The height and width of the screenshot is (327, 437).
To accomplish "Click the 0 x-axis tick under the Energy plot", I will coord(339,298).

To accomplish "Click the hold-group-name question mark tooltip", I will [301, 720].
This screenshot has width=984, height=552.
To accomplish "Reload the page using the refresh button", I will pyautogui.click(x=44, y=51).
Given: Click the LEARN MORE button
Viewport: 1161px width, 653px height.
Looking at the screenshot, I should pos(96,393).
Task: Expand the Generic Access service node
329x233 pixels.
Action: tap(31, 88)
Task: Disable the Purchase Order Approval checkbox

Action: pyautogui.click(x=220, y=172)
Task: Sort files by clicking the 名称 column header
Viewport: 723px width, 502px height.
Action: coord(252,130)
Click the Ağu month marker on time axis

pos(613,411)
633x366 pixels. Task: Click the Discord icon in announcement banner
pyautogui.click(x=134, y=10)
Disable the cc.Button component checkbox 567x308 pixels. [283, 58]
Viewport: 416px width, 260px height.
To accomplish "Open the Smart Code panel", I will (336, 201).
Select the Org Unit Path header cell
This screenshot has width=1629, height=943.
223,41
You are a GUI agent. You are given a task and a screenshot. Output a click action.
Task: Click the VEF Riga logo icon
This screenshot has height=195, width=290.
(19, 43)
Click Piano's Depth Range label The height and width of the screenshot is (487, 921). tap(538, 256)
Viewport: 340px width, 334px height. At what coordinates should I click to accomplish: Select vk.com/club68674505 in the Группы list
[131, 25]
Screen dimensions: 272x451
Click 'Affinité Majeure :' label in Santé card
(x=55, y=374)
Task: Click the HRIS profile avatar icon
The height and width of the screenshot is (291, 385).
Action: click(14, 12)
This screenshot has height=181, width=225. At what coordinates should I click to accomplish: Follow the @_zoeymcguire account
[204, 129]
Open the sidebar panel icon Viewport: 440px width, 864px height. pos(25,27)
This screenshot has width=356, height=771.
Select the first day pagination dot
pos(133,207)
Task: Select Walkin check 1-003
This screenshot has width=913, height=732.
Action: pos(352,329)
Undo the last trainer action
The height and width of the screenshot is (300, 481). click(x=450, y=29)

THE TASK: Go through the listing and write out each line exactly.

EXERCISE RESPONSE:
The height and width of the screenshot is (327, 437).
To accomplish "Click the 0 x-axis tick under the Energy plot", I will coord(339,298).

To accomplish "Click the hold-group-name question mark tooltip", I will [301, 720].
This screenshot has width=984, height=552.
To accomplish "Reload the page using the refresh button", I will pyautogui.click(x=44, y=51).
Given: Click the LEARN MORE button
Viewport: 1161px width, 653px height.
Looking at the screenshot, I should pos(96,393).
Task: Expand the Generic Access service node
329x233 pixels.
Action: tap(31, 88)
Task: Disable the Purchase Order Approval checkbox

Action: pyautogui.click(x=220, y=172)
Task: Sort files by clicking the 名称 column header
Viewport: 723px width, 502px height.
Action: coord(252,130)
Click the Ağu month marker on time axis

pos(613,411)
633x366 pixels. Task: Click the Discord icon in announcement banner
pyautogui.click(x=134, y=10)
Disable the cc.Button component checkbox 567x308 pixels. [283, 58]
Viewport: 416px width, 260px height.
To accomplish "Open the Smart Code panel", I will (336, 201).
Select the Org Unit Path header cell
This screenshot has width=1629, height=943.
223,41
You are a GUI agent. You are given a task and a screenshot. Output a click action.
Task: Click the VEF Riga logo icon
This screenshot has height=195, width=290.
(19, 43)
Click Piano's Depth Range label The height and width of the screenshot is (487, 921). tap(538, 256)
Viewport: 340px width, 334px height. At what coordinates should I click to accomplish: Select vk.com/club68674505 in the Группы list
[131, 25]
Screen dimensions: 272x451
Click 'Affinité Majeure :' label in Santé card
(x=55, y=374)
Task: Click the HRIS profile avatar icon
The height and width of the screenshot is (291, 385).
Action: click(14, 12)
This screenshot has height=181, width=225. At what coordinates should I click to accomplish: Follow the @_zoeymcguire account
[204, 129]
Open the sidebar panel icon Viewport: 440px width, 864px height. pos(25,27)
This screenshot has width=356, height=771.
Select the first day pagination dot
pos(133,207)
Task: Select Walkin check 1-003
This screenshot has width=913, height=732.
Action: pos(352,329)
Undo the last trainer action
The height and width of the screenshot is (300, 481). click(x=450, y=29)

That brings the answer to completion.